Zahnfleischentzündung. Parodontose. Diese beiden Erkrankungen im Mundraum sind den meisten Menschen ein Begriff. Bei Periimplantitis sieht das schon ein bisschen anders aus. Genau deshalb klären wir Sie in diesem Blog-Artikel darüber au

Was ist Periimplantitis?

Wo der Fachmann von Periimplantitis spricht, wird im Alltagsjargon gerne der Begriff „Implantat-Entzündung“ verwendet. Dies ist allerdings nicht korrekt, denn: bei einer Periimplantitis (manchmal auch nur als „Implantitis“ bezeichnet) ist der Bereich um das Zahnimplantat entzündet, nicht das Implantat selbst. Es handelt sich also um eine Entzündung des Zahnbetts oder des Zahnfleisches in direkter Nähe zu einem Zahnimplantat.

Was sind die Symptome einer Periimplantitis?

Die Periimplantitis-Symptome sowie die Risiken und Problematiken einer Periimplantitis sind ähnlich wie bei Gingivitis und Parodontitis:

  • Im frühen Stadium ist mit einem druckempfindlichen und geröteten Zahnfleisch zu rechnen, später kann auch Zahnfleischbluten hinzukommen.
  • Je weiter die Periimplantitis fortschreitet, desto eher kann es zu schwerwiegenderen Problemen kommen. Dazu gehören Schmerzen im Kieferknochen und Zahnfleischrückgang rund um das Implantat.
  • In schlimmen Fällen, insbesondere wenn eine Periimplantitis-Behandlung ausbleibt, kann sich das Zahnimplantat aufgrund des zurückgehenden Zahnfleischs lockern. Ein Verlust des Implantats kann die Folge sein. Da die Implantatversorgung durchaus kostspielig ist, möchte man diesen Fall natürlich um jeden Preis verhindern.

Wie entsteht Periimplantitis?

Wie bei natürlichen Zähnen kann auch auf Zahnersatz bakterieller Belag (Plaque) entstehen. Werden diese Zahnbeläge nicht entfernt, kann sich das Zahnfleisch in der Nähe des Implantats entzünden – eine Periimplantitis ist die Folge.

Wie wird eine Periimplantitis behandelt?

Bakterielle Beläge können vom Zahnarzt während einer Professionellen Zahnreinigung beziehungsweise Professionellen Implantatreinigung problemlos entfernt werden. Sollte die Entzündung allerdings schon weit fortgeschritten sein, ist die Periimplantitis-Behandlung komplexer. Häufig besteht dann die Problematik, dass sich der Kieferknochen abgebaut hat und daher nicht mehr genug Halt für das Zahnimplantat bietet. In dem Fall hilft ein Knochenaufbau im Rahmen der Periimplantitis-Therapie weiter.

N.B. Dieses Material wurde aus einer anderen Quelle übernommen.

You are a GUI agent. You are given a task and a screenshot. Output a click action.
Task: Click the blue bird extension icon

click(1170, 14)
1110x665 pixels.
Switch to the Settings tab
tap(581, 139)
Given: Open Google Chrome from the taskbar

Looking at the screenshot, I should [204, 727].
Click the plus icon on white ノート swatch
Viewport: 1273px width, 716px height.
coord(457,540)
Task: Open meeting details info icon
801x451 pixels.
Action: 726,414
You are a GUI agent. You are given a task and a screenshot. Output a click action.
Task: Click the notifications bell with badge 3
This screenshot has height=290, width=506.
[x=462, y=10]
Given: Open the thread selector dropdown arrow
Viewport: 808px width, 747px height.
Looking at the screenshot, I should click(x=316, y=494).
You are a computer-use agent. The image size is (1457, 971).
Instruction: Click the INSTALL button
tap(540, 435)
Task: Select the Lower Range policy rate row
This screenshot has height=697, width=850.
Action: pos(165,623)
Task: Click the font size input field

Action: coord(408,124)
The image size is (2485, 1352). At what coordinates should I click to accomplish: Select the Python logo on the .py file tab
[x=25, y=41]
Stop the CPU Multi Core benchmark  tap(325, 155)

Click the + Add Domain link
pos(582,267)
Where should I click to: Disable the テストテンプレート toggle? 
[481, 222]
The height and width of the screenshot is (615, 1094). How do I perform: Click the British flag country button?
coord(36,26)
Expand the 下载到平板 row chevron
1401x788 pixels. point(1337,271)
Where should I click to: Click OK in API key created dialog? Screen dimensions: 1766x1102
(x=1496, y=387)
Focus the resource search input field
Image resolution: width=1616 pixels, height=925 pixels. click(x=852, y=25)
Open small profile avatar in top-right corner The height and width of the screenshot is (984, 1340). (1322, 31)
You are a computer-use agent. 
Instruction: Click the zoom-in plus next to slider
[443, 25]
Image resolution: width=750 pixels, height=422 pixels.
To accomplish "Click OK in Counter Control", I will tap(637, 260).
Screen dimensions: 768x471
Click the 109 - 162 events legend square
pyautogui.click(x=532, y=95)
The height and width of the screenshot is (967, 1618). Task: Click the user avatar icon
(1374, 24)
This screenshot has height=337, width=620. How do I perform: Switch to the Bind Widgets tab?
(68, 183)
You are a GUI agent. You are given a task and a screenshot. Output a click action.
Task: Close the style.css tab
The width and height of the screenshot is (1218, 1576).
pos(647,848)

Wie kann man Periimplantitis vorbeugen?

Wie bei der Vorbeugung aller Erkrankungen im Mundraum ist die Mundhygiene auch für die Vorbeugung von Periimplantitis der wichtigste Aspekt. Zu einer positiven Mundhygiene gehören:

  • Regelmäßiges Zähneputzen, mindestens zweimal pro Tag
  • Zahnzwischenräume reinigen, um Speisereste zu entfernen. Das ist besonders wichtig, da Essensreste durch Bakterien zu Entzündungen führen können. Für die Reinigung können Zahnseide oder Interdentalbürsten verwendet werden.
  • Regelmäßig eine Professionelle Zahnreinigung beziehungsweise Implantatreinigung beim Zahnarzt durchführen lassen.

Tipp: Lesen Sie auch unsere Tipps zur Reinigung und Pflege von Zahnimplantaten.

Wichtig ist: Sollten Sie Beschwerden im Mundraum haben, machen Sie so schnell wie möglich einen Termin bei Ihrem Zahnarzt aus. Dabei ist es erstmal unerheblich, ob Sie möglicherweise Schmerzen direkt am Zahn, am Zahnfleisch oder an anderen Stellen im Mund und Kiefer haben. Der Zahnarzt wird bei der Untersuchung die Ursache des Problems feststellen und Sie entsprechend behandeln oder gegebenenfalls erst einmal beraten.